I'm not a fan of white chocolate, so I either double the amount of semisweet chips, or I substitute bittersweet chocolate chips, or coconut flakes. I've also played around with the brown sugar, sometimes using a half-and-half blend of light and dark brown sugar. I almost always double the amount of vanilla extract, and I occasionally toss in a teaspoon of instant espresso powder. And yes, you really need to toast the pecans; it's a simple step that has a big impact. (R.N.)


Makes 24 to 36 bars.

Note: To toast the pecans, place the nuts in a dry skillet over medium heat, and cook, stirring (or shaking the pan frequently) until they just begin to release their fragrance, about 3 to 4 minutes (alternately, preheat oven to 325 degrees, spread the nuts on an ungreased baking sheet and bake, stirring often, for 4 to 6 minutes). From "The New Best Recipe" from the editors of Cook's Illustrated (America's Test Kitchen, 2004).

• 1 1/2 c. flour

• 1 tsp. baking powder

• 1/2 tsp. salt

• 12 tbsp. (1 1/2 sticks) unsalted butter, melted and cooled, plus extra for pan

• 1 1/2 c. packed light brown sugar

• 2 eggs

• 1 1/2 tsp. vanilla extract

• 1/2 c. semisweet chocolate chips

• 1/2 c. white chocolate chips

• 1 c. pecans, toasted and coarsely chopped


Preheat oven to 350 degrees and grease the bottom and sides of a 9- by 13-inch baking pan.

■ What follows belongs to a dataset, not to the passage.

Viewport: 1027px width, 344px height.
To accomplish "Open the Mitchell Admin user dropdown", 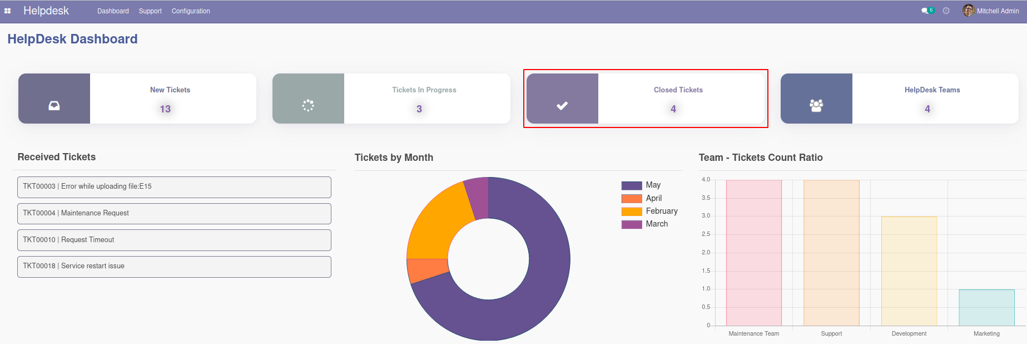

In a small bowl, whisk together the flour, baking powder and salt, and reserve.

In a large bowl, whisk together the melted butter and brown sugar until combined and smooth. Add the eggs and vanilla extract and mix well. Using a rubber spatula, fold the flour mixture into the butter-egg mixture until just combined, do not overmix. Fold in the semisweet chocolate chips, white chocolate chips and pecans and turn the batter into the prepared pan, smoothing the top with a rubber spatula.

Bake until the top is shiny and cracked and feels firm to the touch, about 22 to 25 minutes. Remove pan from the oven and cool completely on a wire rack. Cut into bars and serve.

"5 Best Things" is going on vacation and will return on Oct. 2.